Mais les raisons pour lesquelles les gamins des années 80 se sont probablement autant identifiés aux héros des Guerriers de la Nuit sont sans doute à chercher ailleurs. S’il nous propose certes une poignée de scènes de baston très stylisées, le film de Walter Hill n’est pas pour autant un film d’action, mais davantage un film de personnages, faisant la part belle aux différents membres des Warriors, et en leur conférant à tous une réelle personnalité. A ce titre, le film interroge la notion de communauté, de loyauté et de survie dans un monde où l’ordre social s’est effondré. Face à eux, les autres gangs, avec leurs costumes extravagants, ressemblent à des tribus sorties d’un carnaval post-apocalyptique. Les Baseball Furies, maquillés comme des clowns démoniaques, sont probablement les plus marquants d’entre eux ; mais on pense aussi aux Turnbulls, aux Riffs, aux Orphans ou aux Lizzies, qui jouent de leurs charmes pour piéger les Warriors… Tous incarnent certes des archétypes, mais Walter Hill ne cherche pas à construire des psychologies complexes : il préfère des figures claires, des silhouettes qui deviennent des icônes. Et derrière l’excentricité, le film questionne la manière dont les individus se définissent par leur appartenance à un groupe, et comment cette appartenance peut devenir à la fois une protection et une prison – voilà qui devait avoir, d’une façon inconsciente, une sacrée résonance dans les cours de récré de l’époque. Les Warriors ne sont pas des héros individuels, mais une entité collective, une meute qui avance ensemble. Cette approche rejoint une réflexion plus large sur la dissolution de l’individu dans la masse, une idée qui résonne encore aujourd’hui à l’heure des réseaux sociaux et des communautés virtuelles (telles que celle s’étant créée ces dernières années autour du jeu vidéo DayZ).

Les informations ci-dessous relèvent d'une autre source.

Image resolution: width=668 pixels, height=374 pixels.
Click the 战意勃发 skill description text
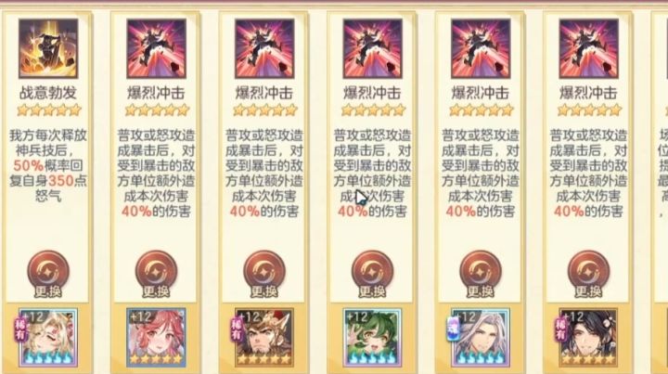pyautogui.click(x=48, y=166)
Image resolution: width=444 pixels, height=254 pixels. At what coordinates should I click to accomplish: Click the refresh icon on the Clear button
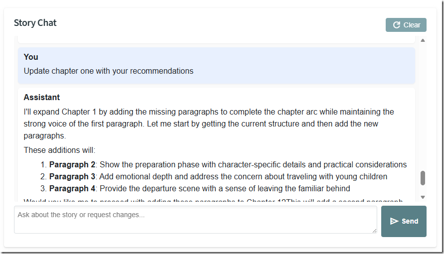click(397, 25)
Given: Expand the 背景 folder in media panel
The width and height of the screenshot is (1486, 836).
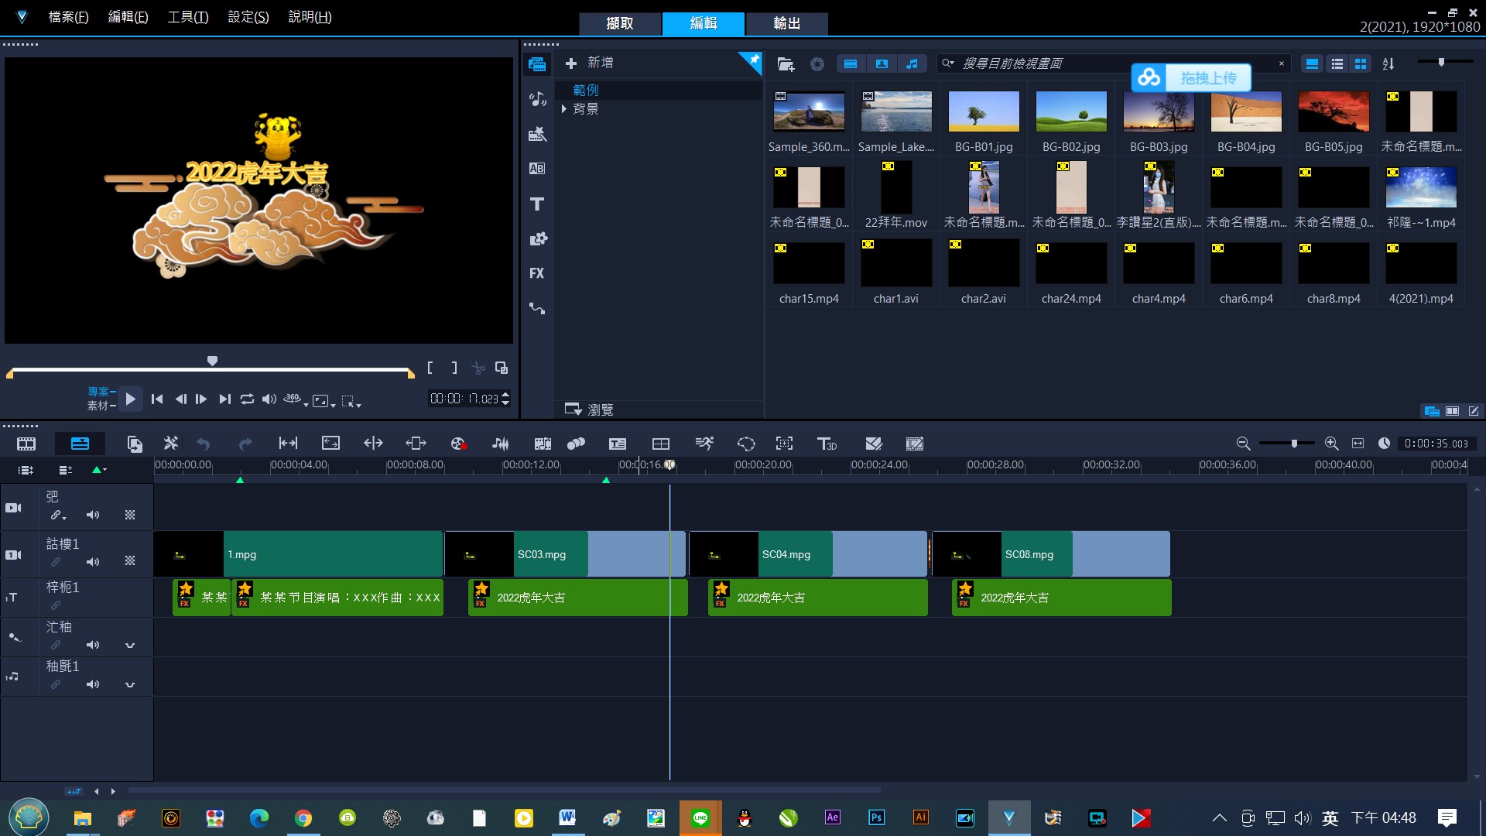Looking at the screenshot, I should (x=566, y=109).
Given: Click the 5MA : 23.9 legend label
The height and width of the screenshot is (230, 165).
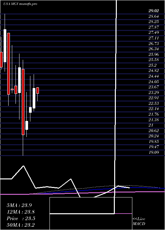Looking at the screenshot, I should 19,205.
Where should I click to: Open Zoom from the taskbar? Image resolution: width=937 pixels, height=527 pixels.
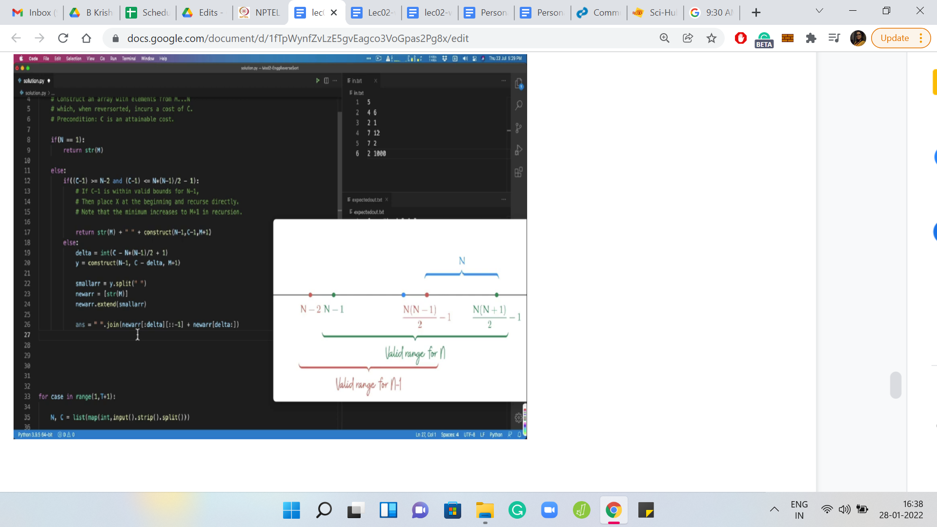tap(549, 510)
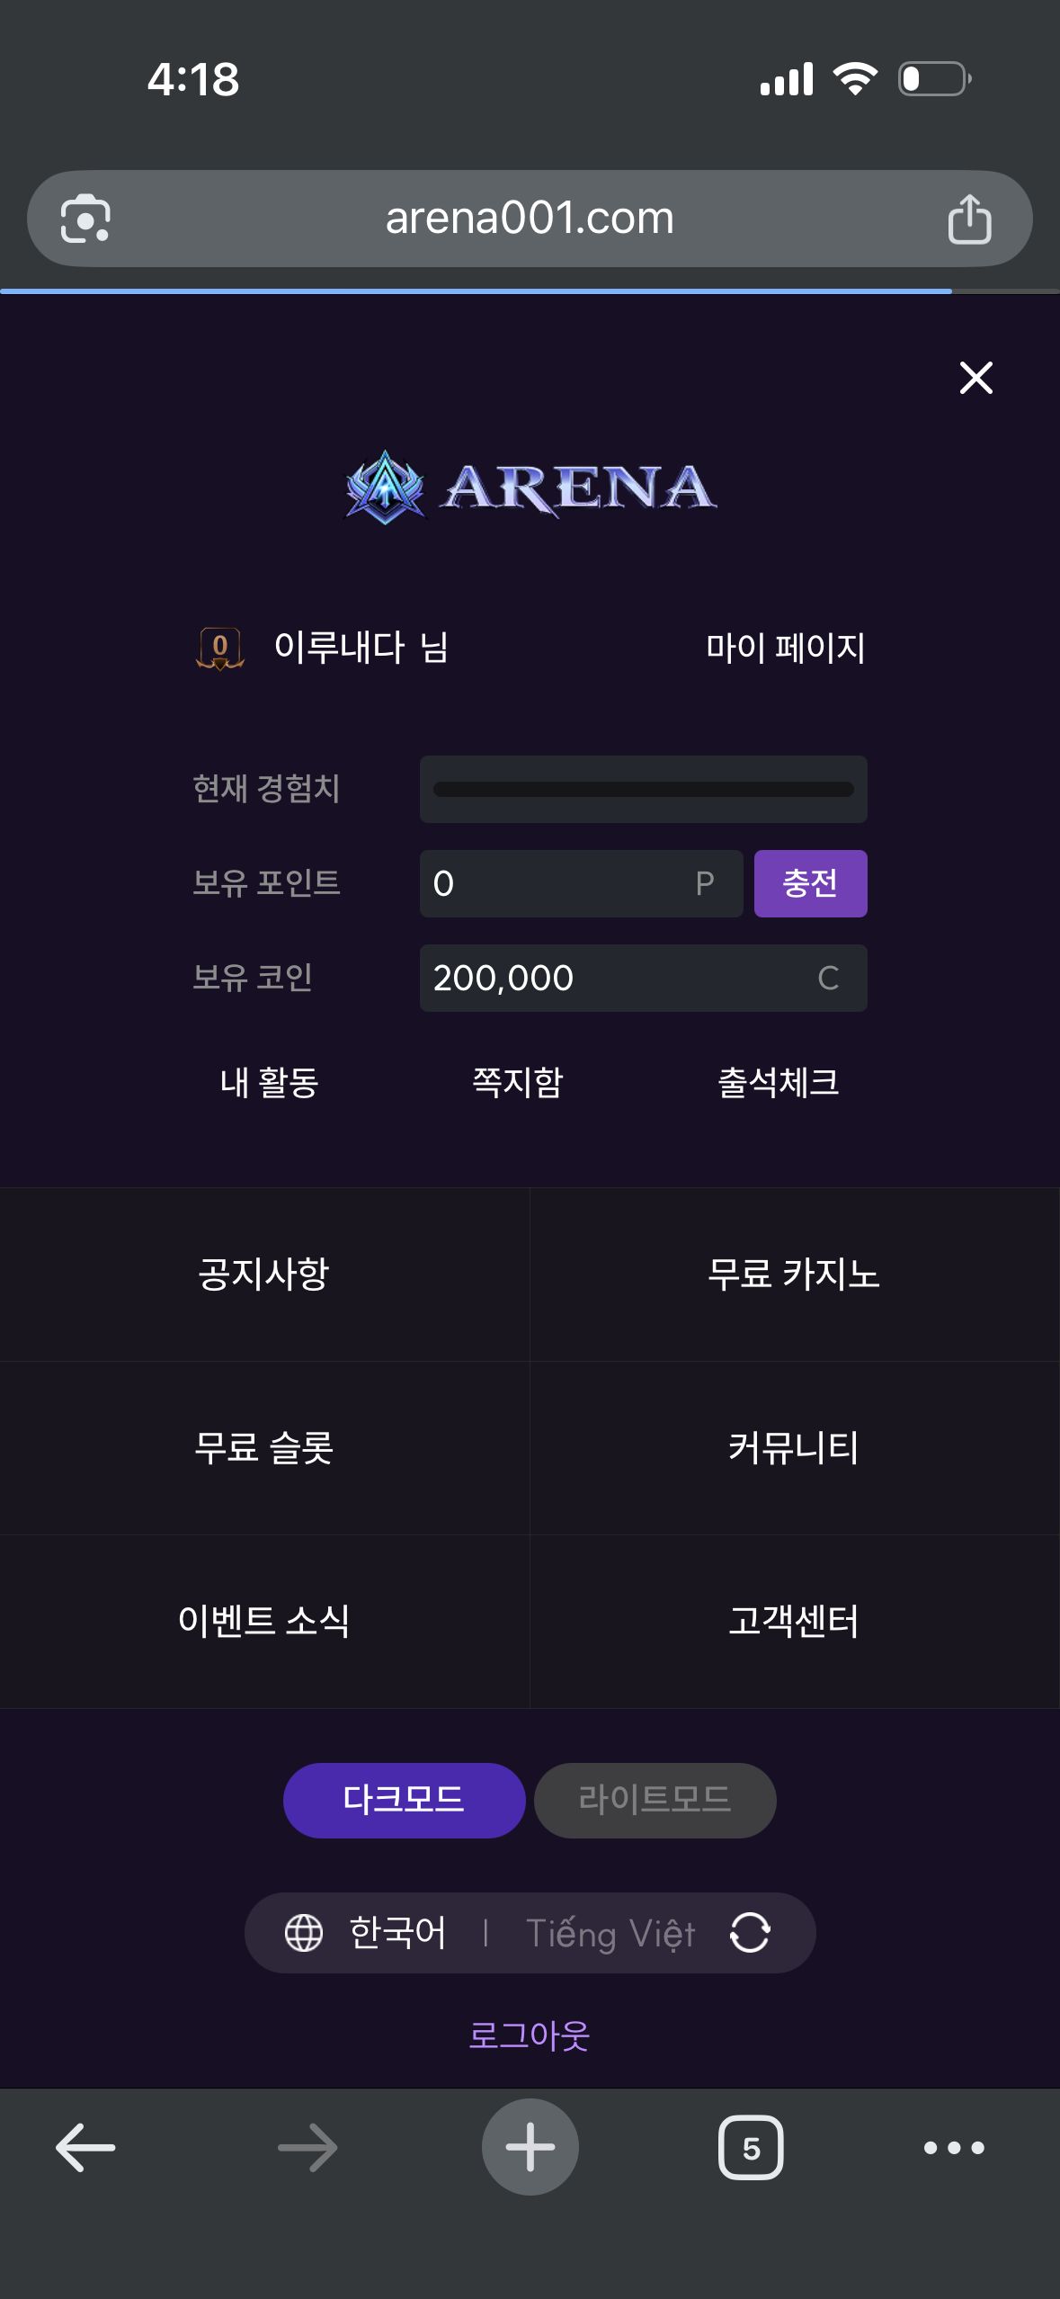Open 공지사항 notices menu

click(x=264, y=1274)
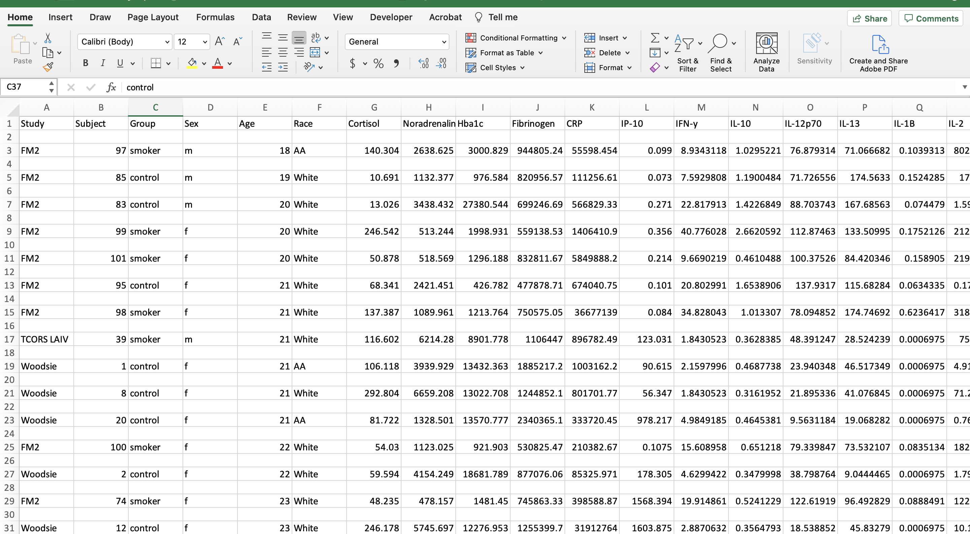970x534 pixels.
Task: Toggle Bold formatting
Action: (x=85, y=63)
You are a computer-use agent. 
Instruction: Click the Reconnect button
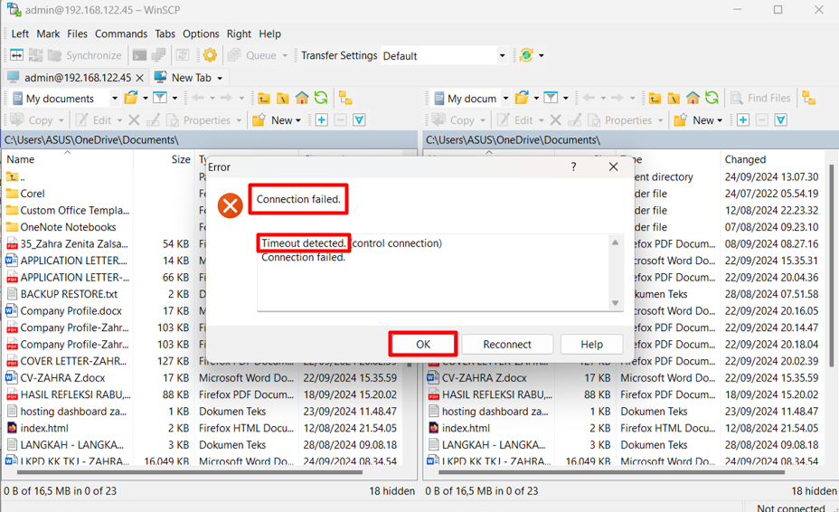(x=506, y=344)
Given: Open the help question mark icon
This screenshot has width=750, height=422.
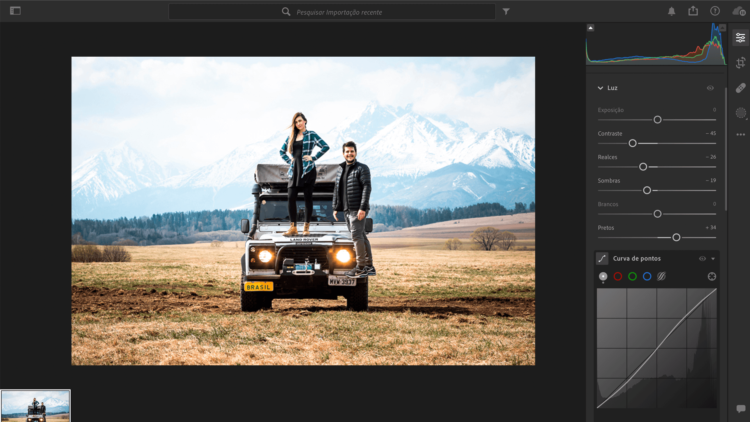Looking at the screenshot, I should tap(714, 11).
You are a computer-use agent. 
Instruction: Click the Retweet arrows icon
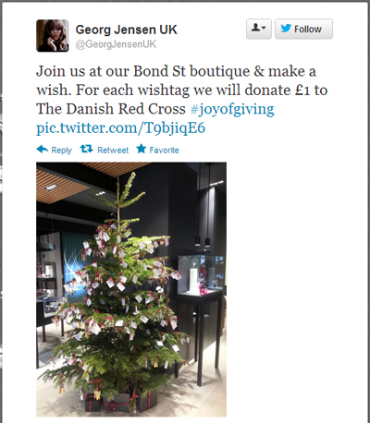[x=86, y=150]
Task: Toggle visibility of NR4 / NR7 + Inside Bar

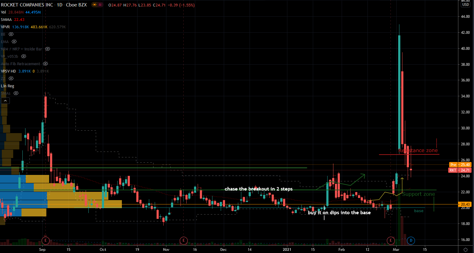Action: [48, 49]
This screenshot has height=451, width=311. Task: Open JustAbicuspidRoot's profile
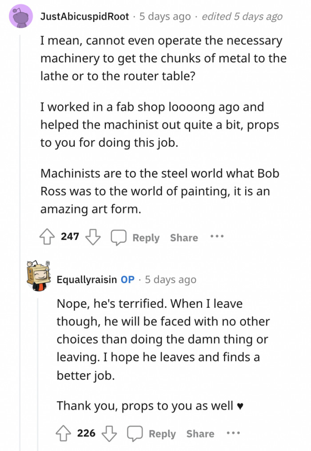pyautogui.click(x=84, y=16)
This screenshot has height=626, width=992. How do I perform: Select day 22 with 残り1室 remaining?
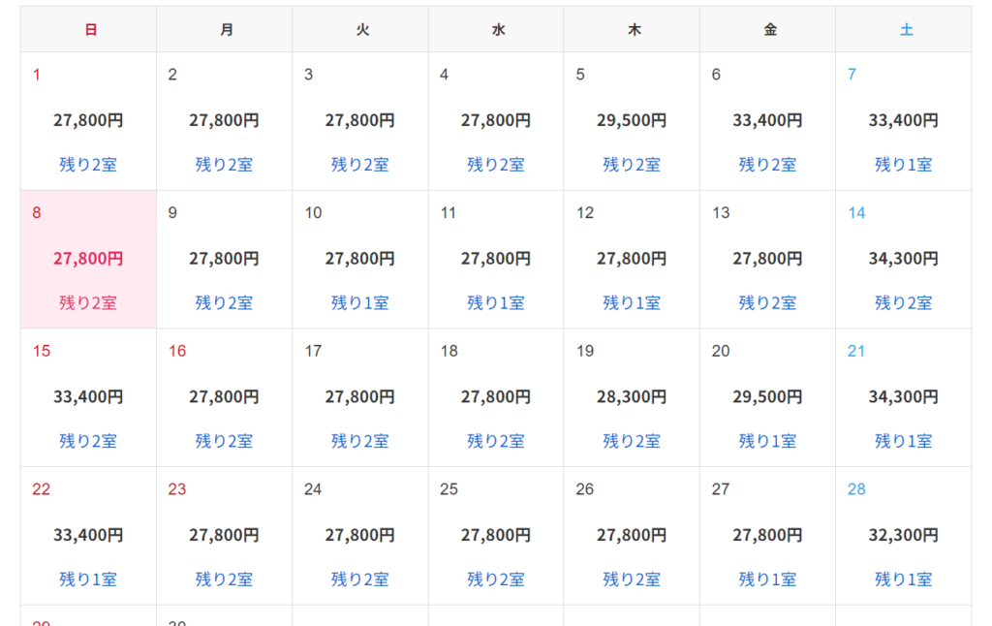click(88, 579)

Côté mise en scène, Walter Hill en a toujours eu sous le pied, et Les Guerriers de la Nuit frappe par sa précision. Les travellings accompagnent les Warriors comme une respiration haletante, tandis que les néons du métro créent une esthétique presque pop-art. Walter Hill utilise la ville comme un décor expressionniste : les ombres s’allongent, les couleurs saturées explosent, et chaque affrontement devient une chorégraphie. On pense inévitablement un peu à New York 1997 (1981), qui partageait avec le film de Walter Hill cette vision d’un monde en ruine où la survie passe par la stylisation extrême. Mais Les Guerriers de la Nuit garde une singularité : il transforme le chaos urbain en ballet visuel, où la violence devient une danse. A ce titre, ce qui rend le film aussi fascinant presque un demi-siècle plus tard, c’est sa capacité à transformer une histoire de survie en une parabole universelle. Le trajet des Warriors devient une métaphore du passage à l’âge adulte : il faut traverser la nuit, affronter les dangers, résister aux tentations, pour enfin retrouver un lieu qui ressemble à un foyer. Coney Island, avec ses manèges éteints et son atmosphère de fête finie, incarne cette idée de retour impossible : on ne revient jamais vraiment chez soi, car le monde a changé, et soi-même aussi. En fin de compte, derrière ses atours de film qui tabasse, Les Guerriers de la Nuit refuse le réalisme pour embrasser le mythe. Walter Hill filme New York comme une cité antique, peuplée de tribus colorées, où chaque affrontement devient une épreuve initiatique – un classique intemporel.

Le Blu-ray 4K Ultra HD

[4/5]

Le Blu-ray 4K Ultra HD de Les Guerriers de la Nuit, édité par Paramount Pictures, se présente dans un boîtier avec fourreau élégant, qui reprend l’iconographie du film avec ses graffitis stylisés et ses couleurs nocturnes. Le packaging, sobre mais efficace, joue sur la nostalgie tout en affirmant la modernité de la restauration. L’image en Dolby Vision + HDR10 restitue avec éclat les contrastes de la nuit new-yorkaise : les noirs sont profonds, les néons vibrent, et les visages des Warriors apparaissent avec une netteté impressionnante. Quelques plans montrent encore un grain marqué, mais celui-ci participe à l’esthétique brute du film. On notera par ailleurs que la version 4K du film qui nous est proposée ici est la « version cinéma », que l’on n’avait pas eu la chance de voir sortir en Haute-Définition de notre côté de l’Atlantique. Côté son, le Blu-ray 4K Ultra HD nous propose une VF en Dolby Digital 2.0 mono, fidèle à l’expérience d’époque, avec des dialogues clairs mais une dynamique limitée. La VO en Dolby TrueHD 5.1 offre une immersion bien plus riche : les bruits du métro, les cris des gangs et la musique hypnotique de Barry DeVorzon enveloppent le spectateur dans une spatialisation efficace. La piste VO permet de redécouvrir la puissance sonore du film, avec une clarté qui met en valeur la tension dramatique.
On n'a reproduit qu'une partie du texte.